Last Updated Mar 14, 2011 7:48 AM EDT

Dear Evil HR Lady,

I have had 4 jobs in my life since college graduation. Three of the 4 have ended in requests that I leave/resign. Normally I would think that this means I am just a loser and not following the rules and thus getting myself kicked to the curb.

Here is the problem; According to all of the people who asked me to resign, I was a "model" employee.

My performance reviews were always "Excellent" and "Exceeds Expectations", etc.

In my personal efforts; I take care to be well groomed, on time for work, polite, co-operative, excellent in customer service skills, and a hard worker. My former employers have all described me as such.

I'm absolutely exhausted trying to figure our what went wrong and where with these jobs. I believe in working hard; doing my job, and doing to the best of my ability. But that seems to work against me.

People see that I am willing to work, so they attempt to 'delegate' work to me. If I do it, then the boss tells me to stop hogging credit. If I refuse, then the boss tells me I'm not being a team player.

This has happened in each of the 3 jobs I have been asked to resign from and in each cast the reason for asking me to leave was "does not mesh well with office culture" or "not a team player". Yet I have yet to be involved with any conflict between myself and another employee.

How does one be a team player? What am I missing? Am I just a bad employee? I cannot believe that I managed to find 3 lousy places to work in a row.

What am I doing wrong and more importantly, how can I keep it from happening again?

You are definitely doing something wrong here and I suspect it has to do with boundaries. Your managers have also been at fault if you have not had it clearly explained to you that you are behaving in a way that damages, rather than helps, employee morale.

It's also possible that they have explained, until they are blue in the face, what your problem is and you haven't heard. Not that you haven't heard the actual words, but they having clicked in your brain. This may be because they are bad communicators or it may be that you discount everything they say because you're doing everything right.

You say that you're always willing to help people out, but get branded as "not a team player." You probably help by taking over the whole project instead of putting together the two graphs your coworker asked about. You think you're helping and they think you're overstepping boundaries. People don't say anything to you because people are wimps. Instead, they complain to the boss and the boss finds it easier to fire you than to correct your boundary issues.

Of course, I could be wrong. It's impossible for me to tell from here. But, what I would do, if you are really interested in fixing the problem, is inviting 3 or 4 former coworkers to tell you what their impressions of you are. Try asking something like this:

"Jean, I've been fired from 3 jobs for not being a 'team player.' I would really like to correct that issue, but I'm afraid I don't know how. Could you possibly tell me three ways I could improve? I promise to shut up and listen to what you have to say."

Some people won't do that. They'll keep to the "Oh, you were fine," line because they are still wimps. But, you're likely to find at least a couple of people who will tell you. By asking for 3 ways, it gives them a solid start and end of the discussion.

Then, go to your friends and family members and ask the same thing.
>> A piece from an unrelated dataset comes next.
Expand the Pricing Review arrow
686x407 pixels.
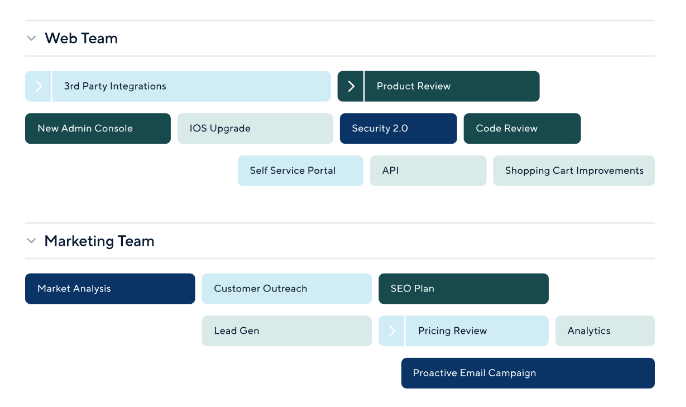click(392, 331)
You'll probably get joking responses that aren't really jokes. Things like, "Well, you know, we always you don't need to ask for Kara's opinion, she's given it before we can get the question out!" Ha! Ha! Ha! They're being serious, but they don't want to hurt your feelings.

You can also ask your former bosses, but it sounds like you've asked them and they've given you these vague responses. Try again. And remember, shut up and listen to their responses. Thank them profusely. Assure them you're not looking to be rehired.

You're on the right path. Figuring out what the problem is, is half the battle.